Все это время, пока Рощин разыскивал таинственного обладателя инициалов Л. Д., изучение Анатолия Яковлевича Прохорова продолжалось самыми ускоренными темпами. Очень скоро удалось установить, что Анатолий Яковлевич ведет обширную переписку с гражданином Бочаровым из города Риги и с гражданином Кузнецовым из Орска, получает письма в свой адрес на 2-й Тверской-Ямской, в адрес некоей Толчинской Софьи Алексеевны, проживающей в Телеграфном переулке, «до востребования» на Главпочтамте, а также еще в нескольких городских отделениях связи.
«Все это уже более чем любопытно, — рассуждал Рощин. — Разумеется, нет ничего странного, что человек переписывается с Ригой или Орском. Пусть хоть с Рио-де-Жанейро переписывается. Но зачем, вместо того чтобы спокойно получать письма дома, ездить за ними на Главпочтамт? Ну, допустим, есть негодяй-сосед, который сует нос в чужие конверты, и волей-неволей приходится пользоваться услугами «до востребования». Но почему несколько адресов? Значит, человек хочет запутать, скрыть или самый факт переписки, или ее содержание…».
В эти дни Рощин работал по 16 часов в сутки. Он «вживался» в Прохорова, старался понять устройство всех скрытых пружин, приводящих в действие сложный механизм его поведения. Он изменился даже сам — так всегда случалось, ведь есть что-то общее между работой контрразведчика и трудом актера: и тот и другой стремятся до дна познать человеческий характер. Он сидел в управлении каждый день до глубокого вечера. Билеты, купленные заранее на «Принцессу Турандот», пропали, просто он о них забыл. Сын-второклассник ликовал: уже две недели отец не смотрел его дневник! Жена пока молчала, она уже привыкла: ведь такое случалось и раньше…

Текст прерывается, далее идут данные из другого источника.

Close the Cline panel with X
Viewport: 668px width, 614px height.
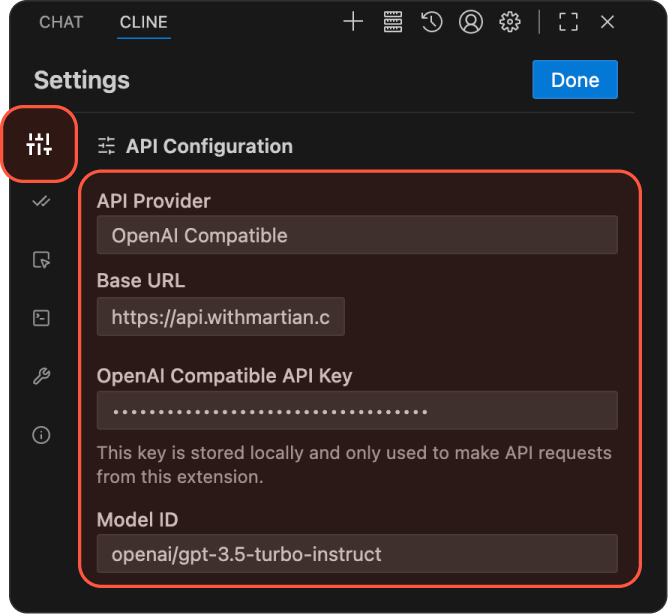pyautogui.click(x=607, y=22)

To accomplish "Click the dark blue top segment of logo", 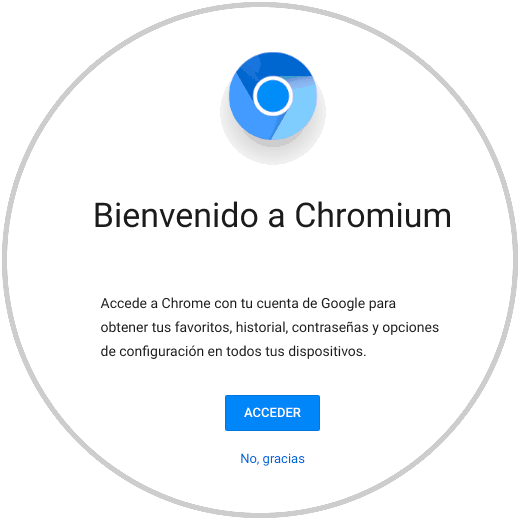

Через день на стол Рощина лег короткий список самых близких друзей Анатолия Яковлевича. Тех, с кем он встречался в последнее время чаще всего. В этом списке были только три фамилии: Софья Алексеевна Толчинская, Анатолий Иванович Иноземцев, Валерий Федорович Шаболин. Рощин даже зажмурился. Нет, совершенно точно: Шаболин Валерий Федорович.
Проблема № 1
Почему Анатолий Прохоров стал изменником Родины? Я думаю об этом все время. На этот вопрос ищу ответа, роясь в пухлых папках «Дела», путешествуя с Рощиным по Москве с одной явки на другую, осматривая тайники, беседуя со свидетелями. Почему?
1958 год. Он живет в Москве, у матери. И с первых шагов ищет жизни легкой, но доходной. Церковь в Телеграфном переулке. Он много рассказывал священнику о своих прежних знакомствах в мире духовенства, вошел в доверие, пристроился. Торговал свечами по святым праздникам, выгадывал довесок к зарплате. А положили ему не так уж мало — 1200 рублей. Но он-то считал — мало…
Здесь, в церкви, и познакомились они с Софьей Алексеевной Толчинской, пенсионеркой, бывшей преподавательницей немецкого языка.
Странное это было знакомство. Она жила рядом с церковью, и Анатолий после «работы» обычно заходил к ней. Кормился. Софья Алексеевна была в кулинарии мастерица, и ему было приятно вдвойне: и вкусно и задаром. Беседовали. Когда Софья Алексеевна покупала «Толику» четвертинку, он добрел, вспоминал былое. Париж, гостиную мадам Мюллер и проделки на бульваре Клиши… Были спутники, Братск, целина. Когда она говорила ему обо всем этом, он морщился: «Дешевая агитация». «А что же тогда настоящее?» — спрашивала она. «А ничего нет настоящего, обман и воровство вокруг, вот и все…»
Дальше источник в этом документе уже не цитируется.